Because of the differences in the laws defining disorderly conduct, what constitutes such conduct in one state may not count as disorderly in another. However, a range of behaviors often qualifies as disorderly conduct, regardless of the state or municipality in which it occurs.
- Fighting. Many states and city prosecutors punish fighting, brawling, or physical scuffles as disorderly conduct, even though more serious charges of assault or battery may apply. However, the circumstances of each case often determine whether a prosecutor charges the accused with assault, battery, disorderly conduct, or more serious charges.
- Disruptive protests. While engaging in peaceful protests is a constitutionally protected right, engaging in disruptive protests is not. For example, courts have held that participants in a sit-in demonstration engaged in disorderly conduct because they blocked traffic on a pedestrian walkway.
- Disturbing an assembly. Interrupting a city council meeting, a public rally, or a religious ceremony can be enough to qualify as disorderly conduct.
- Public misconduct. Engaging in what is normally private conduct in a public place is often charged as disorderly conduct. Public urination, public masturbation, and public intoxication can constitute disorderly conduct.
- Police encounters. Many disorderly conduct charges arise from encounters people have with the police. For example, while arguing with a police officer does not count as disorderly conduct, arguing with police while engaging in threatening conduct or using any type of physical contact does. A person who fails to comply with a police order to move away from a public area also doesn’t typically engage in disorderly conduct, unless the police officer issued the order in a situation where crowd control was an issue.
Some states may also classify certain behavior as its own offense, such as public intoxication or resisting arrest.
What Is The Punishment For Disorderly Conduct In NY?
Disorderly conduct is prohibited. Violations are subject to a fine and/or up to 15 days in jail, but they do not result in criminal records.
A class A misdemeanor, which carries a maximum one-year prison sentence and a maximum $1,000 fine, involves disrupting a religious service or funeral. It’s a class A or B misdemeanor to loiter with the intent to use or purchase narcotics, engage in prostitution, or promote it. Class B offenses carry a maximum three-month prison sentence and a maximum $500 fine. Otherwise, loitering is prohibited.
Rioting is a class A misdemeanor, as is instigating rioting. A class B misdemeanor is an unlawful assembly. Riot is a class E felony that carries a one- to four years prison sentence as well as a fine of up to $5,000 if it leads to property damage or personal injury. Riots involving eleven or more individuals are illegal.
A class A misdemeanor is raising a false alarm. Severe false alarms and planting a fake bomb in a sports stadium or arena, amusement park, enclosed mall, on school property, in a public building, or in any other public location are class D offenses that are subject to fines of up to $5,000 and sentences of one to seven years in prison. A class E felony also includes making a false bomb or hazardous material complaint, as well as putting it somewhere other than a public location.
(N.Y. Pen.
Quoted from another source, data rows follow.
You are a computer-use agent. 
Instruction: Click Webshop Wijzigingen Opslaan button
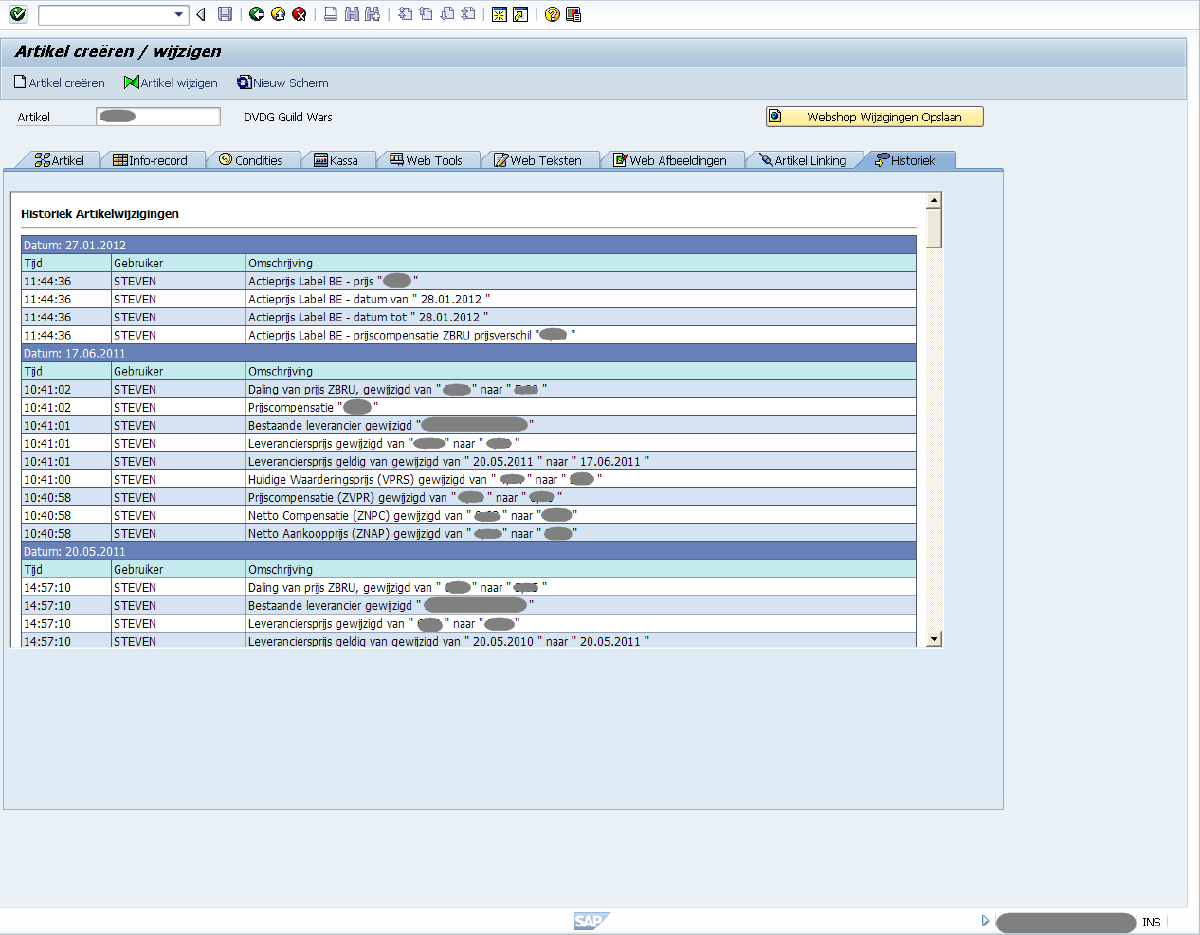point(875,117)
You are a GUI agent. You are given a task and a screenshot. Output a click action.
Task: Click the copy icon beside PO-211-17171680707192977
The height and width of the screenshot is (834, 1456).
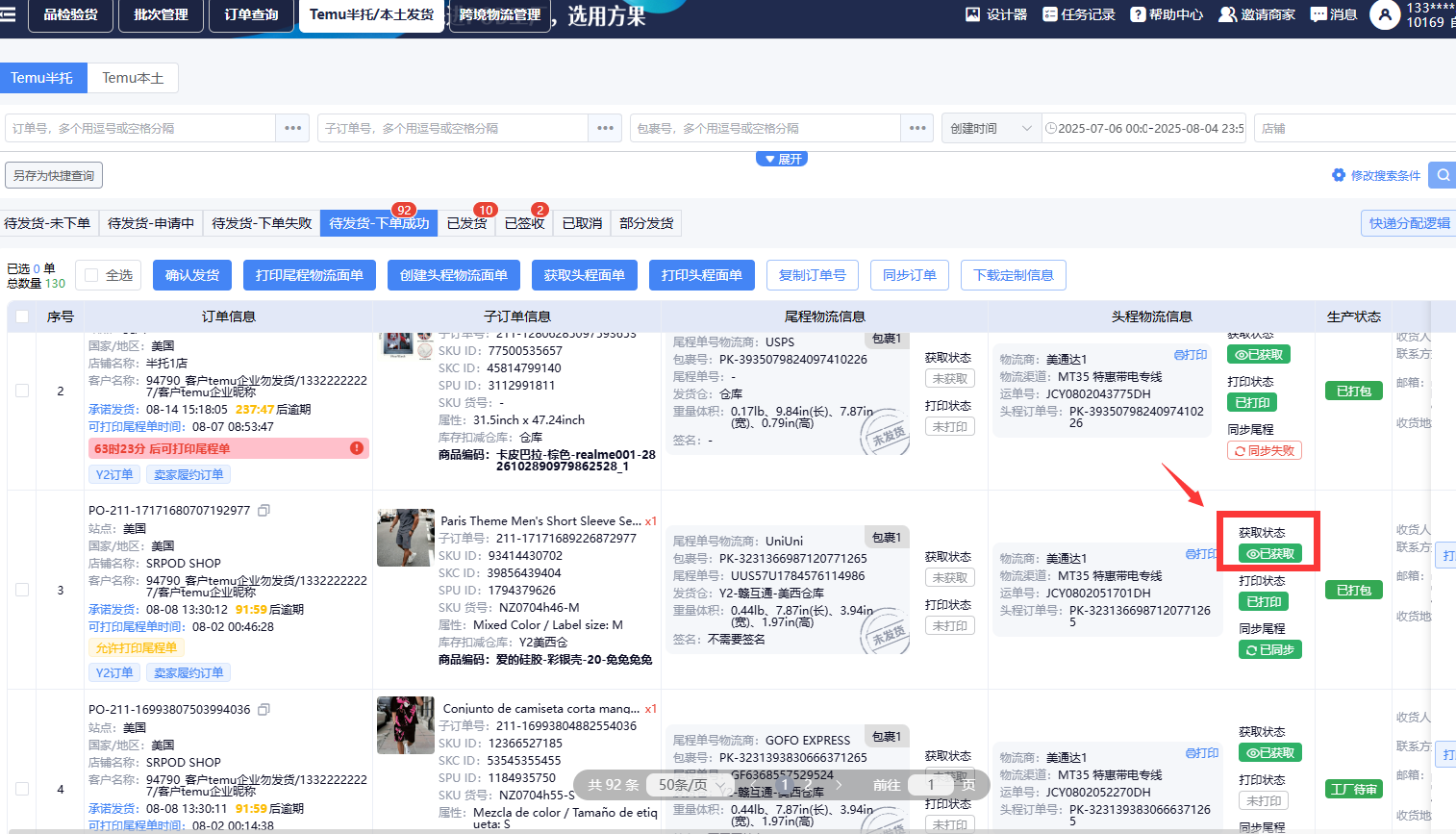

Law § § 240.05, 240.06, 240.08, 240.10, 240.20, 240.21, 240.35, 240.36, 240.37, 240.50, 240.55, 240.60, 240.61, 240.62, 240.63.)
What Are Common Defenses to Disorderly Conduct Charges?
The standard response to an accusation of disorderly behavior is, “It wasn’t me.” Also, by arguing that the elements weren’t demonstrated, the defense attorney may attempt to undermine the prosecution’s case. For instance, the lawyer can assert that the behavior wasn’t rude or annoying or the kind that would worry a sane person.
Crimes involving disorderly conduct can involve a wide range of behaviors, therefore they frequently face constitutional issues. For instance, a statute that is too broad and forbids constitutional behavior (like First Amendment rights) might be ruled unconstitutional. Or, if the law’s language is so ambiguous that it would be difficult for someone to understand what behavior is forbidden, the law may be declared to be unconstitutionally vague.